From the entries below, output the line with "Image resolution: width=1561" and each following line up to and including the line with "Task: Toggle the orange star follow-up marker", exactly as written.

Data under study -
◇ ◇ ◇
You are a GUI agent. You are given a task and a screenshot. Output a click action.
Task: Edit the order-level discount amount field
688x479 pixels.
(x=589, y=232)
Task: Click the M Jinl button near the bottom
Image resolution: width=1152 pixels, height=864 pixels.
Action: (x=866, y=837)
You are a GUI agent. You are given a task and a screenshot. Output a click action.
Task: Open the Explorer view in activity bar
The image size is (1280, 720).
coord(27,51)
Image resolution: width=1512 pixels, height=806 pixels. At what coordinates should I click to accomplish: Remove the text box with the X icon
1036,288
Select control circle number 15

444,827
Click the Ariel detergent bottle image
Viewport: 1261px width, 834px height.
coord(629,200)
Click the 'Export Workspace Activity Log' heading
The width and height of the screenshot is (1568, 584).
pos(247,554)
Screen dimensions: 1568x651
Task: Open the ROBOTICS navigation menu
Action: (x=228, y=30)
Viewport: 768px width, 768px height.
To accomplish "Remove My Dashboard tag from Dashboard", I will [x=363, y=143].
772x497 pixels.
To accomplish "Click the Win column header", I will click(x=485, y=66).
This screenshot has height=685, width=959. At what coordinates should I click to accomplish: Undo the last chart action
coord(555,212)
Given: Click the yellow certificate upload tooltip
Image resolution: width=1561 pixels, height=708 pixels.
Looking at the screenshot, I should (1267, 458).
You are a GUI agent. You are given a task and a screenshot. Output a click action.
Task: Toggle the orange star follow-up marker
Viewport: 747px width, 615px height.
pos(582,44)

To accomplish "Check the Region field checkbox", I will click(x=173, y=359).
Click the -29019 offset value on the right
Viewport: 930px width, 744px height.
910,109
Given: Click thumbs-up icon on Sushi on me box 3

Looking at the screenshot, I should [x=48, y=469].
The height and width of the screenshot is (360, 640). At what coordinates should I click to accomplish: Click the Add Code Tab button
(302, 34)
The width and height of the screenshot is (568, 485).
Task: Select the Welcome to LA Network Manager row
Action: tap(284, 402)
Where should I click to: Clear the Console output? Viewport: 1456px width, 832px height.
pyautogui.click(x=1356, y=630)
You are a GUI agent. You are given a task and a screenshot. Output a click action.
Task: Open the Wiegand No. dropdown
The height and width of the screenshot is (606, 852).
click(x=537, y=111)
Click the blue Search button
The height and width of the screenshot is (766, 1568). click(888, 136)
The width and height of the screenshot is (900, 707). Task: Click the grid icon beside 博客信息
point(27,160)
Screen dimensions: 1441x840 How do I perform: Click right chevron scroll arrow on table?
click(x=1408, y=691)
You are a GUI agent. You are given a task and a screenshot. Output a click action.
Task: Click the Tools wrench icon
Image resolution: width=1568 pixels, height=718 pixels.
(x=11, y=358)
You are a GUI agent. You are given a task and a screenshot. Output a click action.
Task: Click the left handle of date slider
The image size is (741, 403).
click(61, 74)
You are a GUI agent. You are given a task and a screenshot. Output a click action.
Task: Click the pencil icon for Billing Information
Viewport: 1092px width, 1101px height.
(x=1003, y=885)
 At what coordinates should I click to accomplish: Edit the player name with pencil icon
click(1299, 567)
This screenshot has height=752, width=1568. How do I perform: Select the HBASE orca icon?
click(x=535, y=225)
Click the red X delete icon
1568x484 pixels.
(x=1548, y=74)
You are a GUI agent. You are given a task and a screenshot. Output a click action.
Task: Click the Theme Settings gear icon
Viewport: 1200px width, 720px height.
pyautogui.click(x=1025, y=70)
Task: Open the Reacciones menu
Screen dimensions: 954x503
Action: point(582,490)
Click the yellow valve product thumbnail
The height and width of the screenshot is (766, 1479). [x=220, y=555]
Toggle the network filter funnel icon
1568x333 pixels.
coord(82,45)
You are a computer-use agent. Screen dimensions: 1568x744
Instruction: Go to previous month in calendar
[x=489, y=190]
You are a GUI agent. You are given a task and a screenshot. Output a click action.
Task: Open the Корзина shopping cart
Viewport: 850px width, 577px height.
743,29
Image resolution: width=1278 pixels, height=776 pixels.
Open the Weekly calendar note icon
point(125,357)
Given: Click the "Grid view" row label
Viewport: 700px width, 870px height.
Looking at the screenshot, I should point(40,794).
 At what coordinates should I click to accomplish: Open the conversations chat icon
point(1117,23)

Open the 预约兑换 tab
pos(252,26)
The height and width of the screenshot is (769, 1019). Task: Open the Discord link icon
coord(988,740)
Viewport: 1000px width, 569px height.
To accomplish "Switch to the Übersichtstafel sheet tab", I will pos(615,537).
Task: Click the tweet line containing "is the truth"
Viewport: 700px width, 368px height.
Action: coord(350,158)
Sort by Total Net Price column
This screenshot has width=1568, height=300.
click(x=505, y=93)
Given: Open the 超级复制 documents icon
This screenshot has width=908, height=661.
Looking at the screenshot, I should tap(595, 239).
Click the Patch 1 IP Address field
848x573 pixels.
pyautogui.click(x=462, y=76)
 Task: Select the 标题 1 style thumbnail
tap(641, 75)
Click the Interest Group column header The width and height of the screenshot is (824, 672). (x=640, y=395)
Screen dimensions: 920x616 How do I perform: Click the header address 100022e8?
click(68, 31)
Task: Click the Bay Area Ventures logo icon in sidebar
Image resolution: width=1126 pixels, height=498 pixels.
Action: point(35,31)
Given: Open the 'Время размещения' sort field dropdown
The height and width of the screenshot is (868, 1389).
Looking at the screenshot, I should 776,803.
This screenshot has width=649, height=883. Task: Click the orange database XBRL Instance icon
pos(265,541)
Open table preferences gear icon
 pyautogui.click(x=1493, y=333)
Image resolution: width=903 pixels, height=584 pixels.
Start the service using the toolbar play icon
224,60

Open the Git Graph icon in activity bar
◇ ◇ ◇
Answer to this task -
Image resolution: width=1561 pixels, height=708 pixels.
Looking at the screenshot, I should (1267, 458).
You are a GUI agent. You are given a task and a screenshot. Output a click action.
Task: Toggle the orange star follow-up marker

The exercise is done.